Suzanne Barr is a respected Toronto chef with a flair for Afro Caribbean, soulful comfort food. Her culinary repertoire includes owner of Saturday Dinette; inaugural chef-in residence at the Gladstone Hotel; resident judge on Food Network Canada’s series ‘Wall of Chefs;’ and partner and executive chef at True True Diner, which permanently closed during the COVID-19 pandemic.
By Ivy Knight | JOURNALIST
Suzanne Barr and I were both in The Heat, a Netflix documentary that delves into sexism in restaurants and profiles women who are succeeding in spite of the chef-bro culture that works to uphold the patriarchy every single day.
The work I’ve watched her do boggles the mind. To give you an idea — the job of a chef/owner is already two full-time gigs in one. To also be an advocate, mentor and human rights activist on top of that, while putting together new menus that change with the seasons and keep customers happy, is literally impossible.

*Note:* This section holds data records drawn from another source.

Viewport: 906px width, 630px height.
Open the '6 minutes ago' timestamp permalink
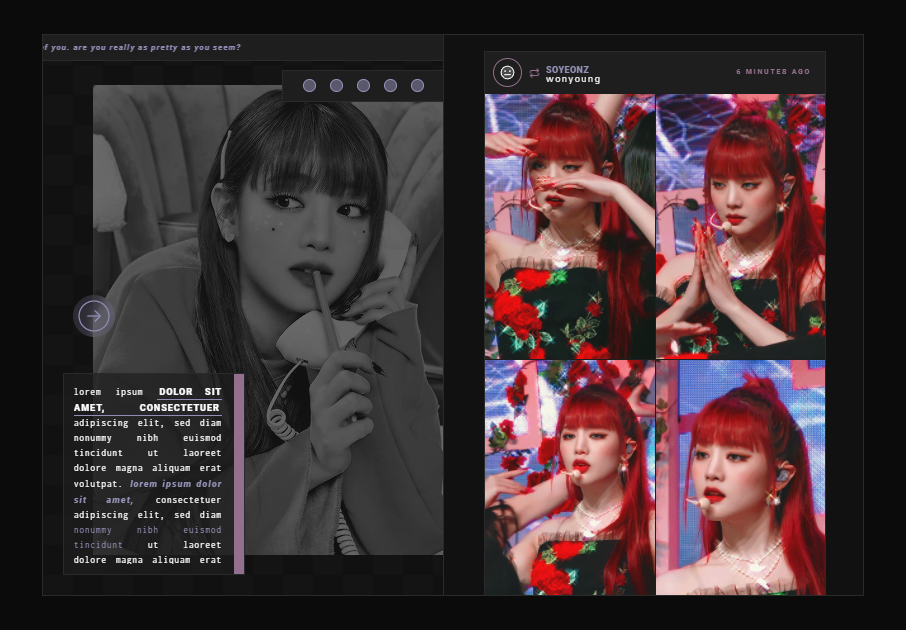tap(773, 72)
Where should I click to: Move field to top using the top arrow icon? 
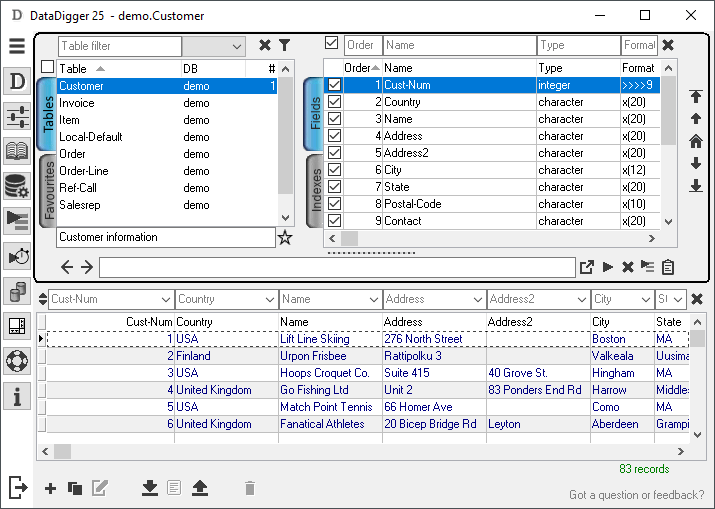click(696, 97)
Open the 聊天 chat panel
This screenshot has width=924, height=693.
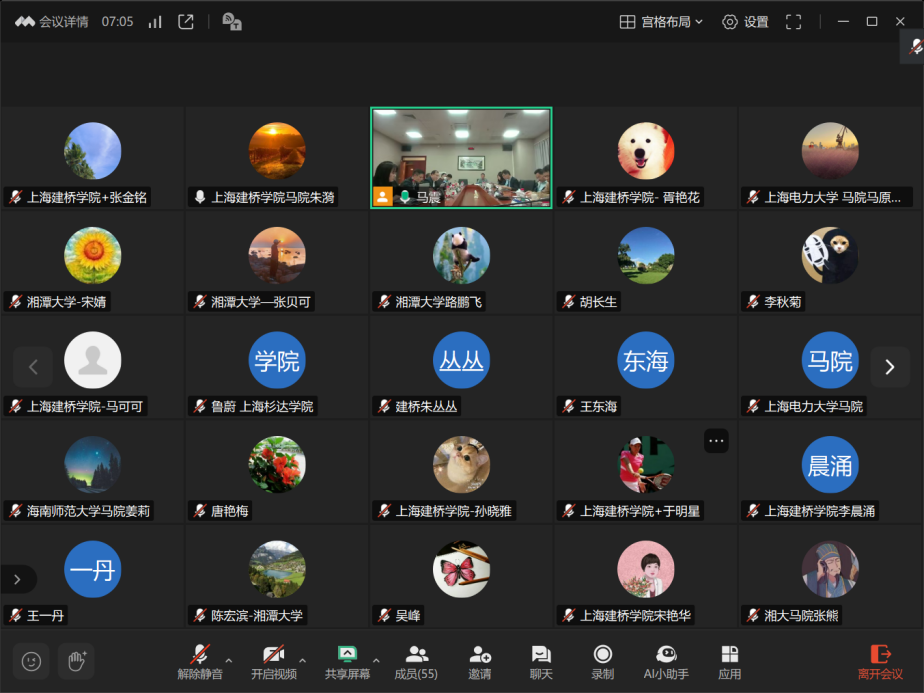(541, 661)
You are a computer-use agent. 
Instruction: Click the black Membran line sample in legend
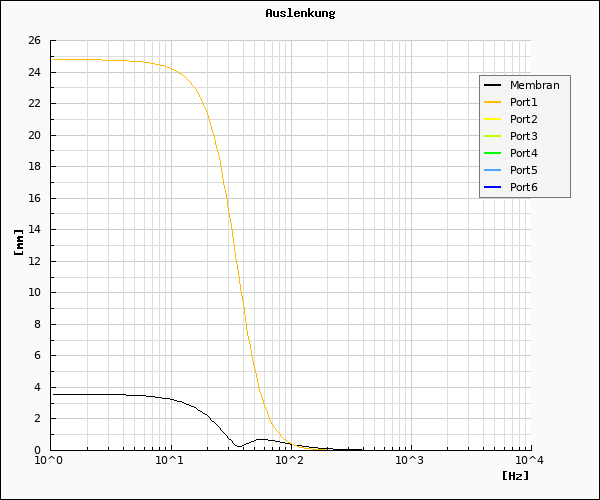coord(494,85)
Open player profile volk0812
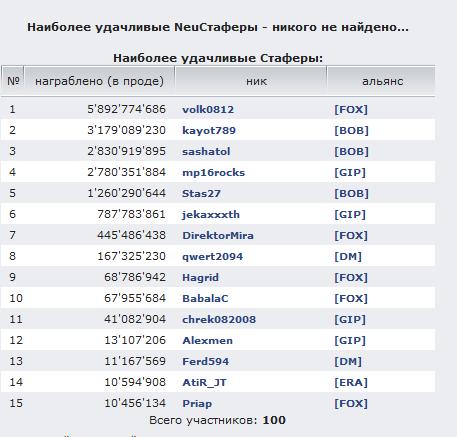The image size is (457, 437). 208,109
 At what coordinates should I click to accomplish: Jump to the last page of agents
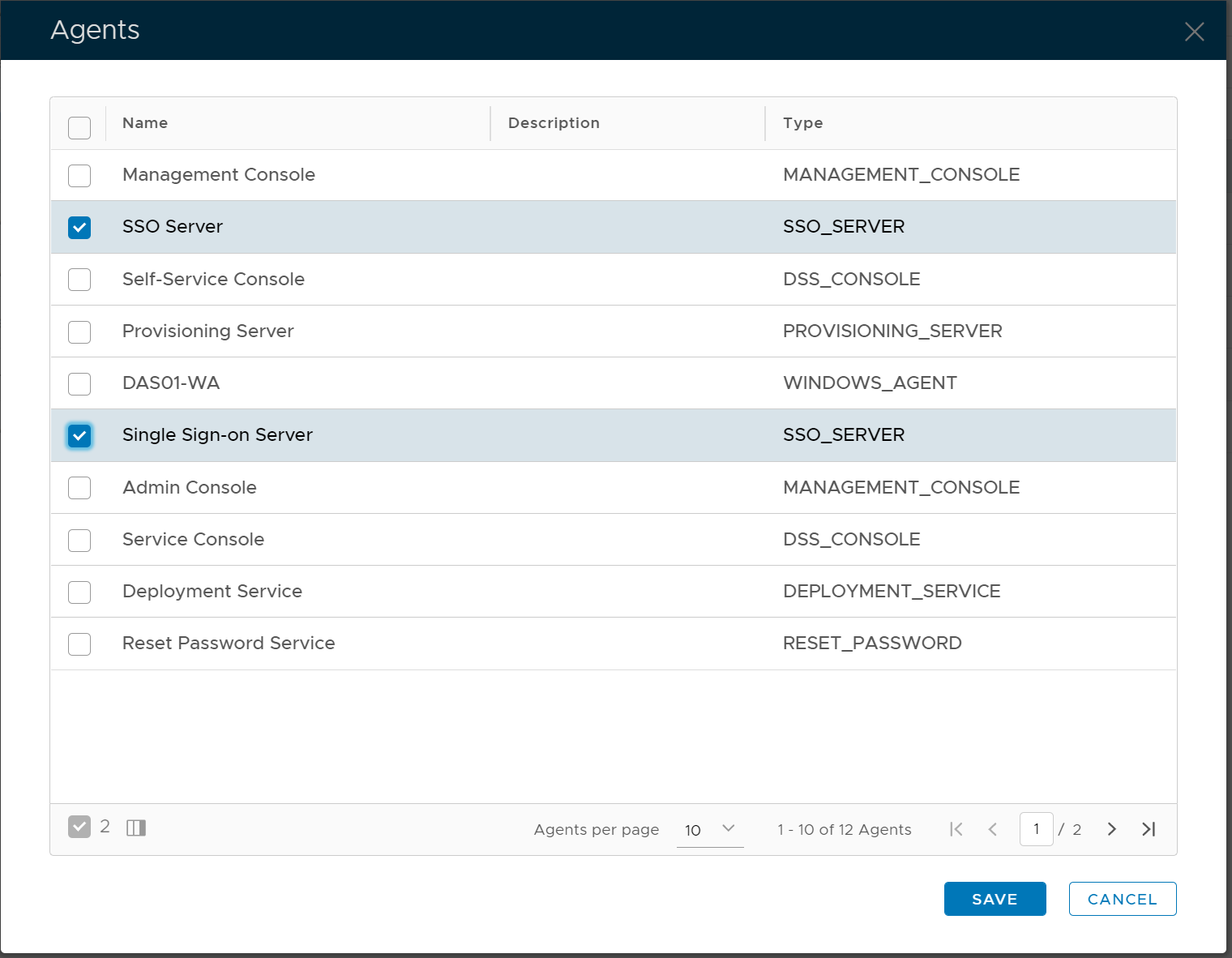tap(1149, 829)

When the pandemic hit and she lost her brand new restaurant — an homage to the original diner sit-ins staged across the South that launched the civil rights movement — she had no idea what a blessing that would be or that a new civil rights movement was about to galvanize the world, and her story of loss by her white business partners leaving her high and dry would prove to be inspiration for a whole new chapter.
Suzanne has grown up to be this country’s most recognized Black chef. A star on Wall of Chefs and the author of the soon to be published Homecoming, we need her message right now, far more than her menus.
She believes in a brave new world: where cooks and servers are valued and paid a living wage, where everyone is treated with respect and where issues of harassment, racism and mental health are talked about openly. Free of the kitchen, she’s able to tell it like it is, and her former customers turned fans are here for it.